*** Opening of Material shown ***
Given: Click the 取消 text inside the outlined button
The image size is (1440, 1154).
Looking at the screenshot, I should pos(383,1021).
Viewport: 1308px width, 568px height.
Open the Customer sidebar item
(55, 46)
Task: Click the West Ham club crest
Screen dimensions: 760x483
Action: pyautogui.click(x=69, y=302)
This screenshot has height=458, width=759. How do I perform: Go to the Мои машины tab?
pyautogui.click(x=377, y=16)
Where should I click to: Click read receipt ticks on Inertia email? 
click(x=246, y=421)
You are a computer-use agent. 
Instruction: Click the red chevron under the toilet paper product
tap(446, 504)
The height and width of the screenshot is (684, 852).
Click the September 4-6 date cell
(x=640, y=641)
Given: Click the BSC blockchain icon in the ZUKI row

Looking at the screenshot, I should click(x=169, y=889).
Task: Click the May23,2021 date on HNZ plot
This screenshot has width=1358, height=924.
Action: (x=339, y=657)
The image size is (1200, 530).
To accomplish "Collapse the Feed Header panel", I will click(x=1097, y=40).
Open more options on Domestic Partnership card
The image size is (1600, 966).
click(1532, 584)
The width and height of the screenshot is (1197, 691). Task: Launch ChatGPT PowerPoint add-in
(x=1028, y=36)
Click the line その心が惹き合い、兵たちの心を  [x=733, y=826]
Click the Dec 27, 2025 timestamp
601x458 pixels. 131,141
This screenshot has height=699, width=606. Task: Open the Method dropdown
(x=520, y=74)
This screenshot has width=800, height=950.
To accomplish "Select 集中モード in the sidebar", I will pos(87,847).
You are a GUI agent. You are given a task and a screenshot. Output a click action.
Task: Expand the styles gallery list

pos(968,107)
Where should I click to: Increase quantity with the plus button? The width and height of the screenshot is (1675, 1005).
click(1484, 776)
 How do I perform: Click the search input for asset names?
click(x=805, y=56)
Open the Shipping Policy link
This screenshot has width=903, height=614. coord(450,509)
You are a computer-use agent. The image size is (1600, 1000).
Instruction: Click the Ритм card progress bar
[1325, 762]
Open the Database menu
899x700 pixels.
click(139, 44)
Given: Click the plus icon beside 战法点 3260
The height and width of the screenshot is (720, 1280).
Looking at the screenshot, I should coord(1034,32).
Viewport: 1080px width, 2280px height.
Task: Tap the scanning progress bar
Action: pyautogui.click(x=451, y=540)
*** Close of Material shown ***
• **What is required**
Filter the records for lines holding the string "agent". Copy each one.

• **Reply to the task**
You are a computer-use agent. 
You are a GUI agent. You are given a task and a screenshot. Output a click action.
You are a computer-use agent. The image size is (1600, 1000).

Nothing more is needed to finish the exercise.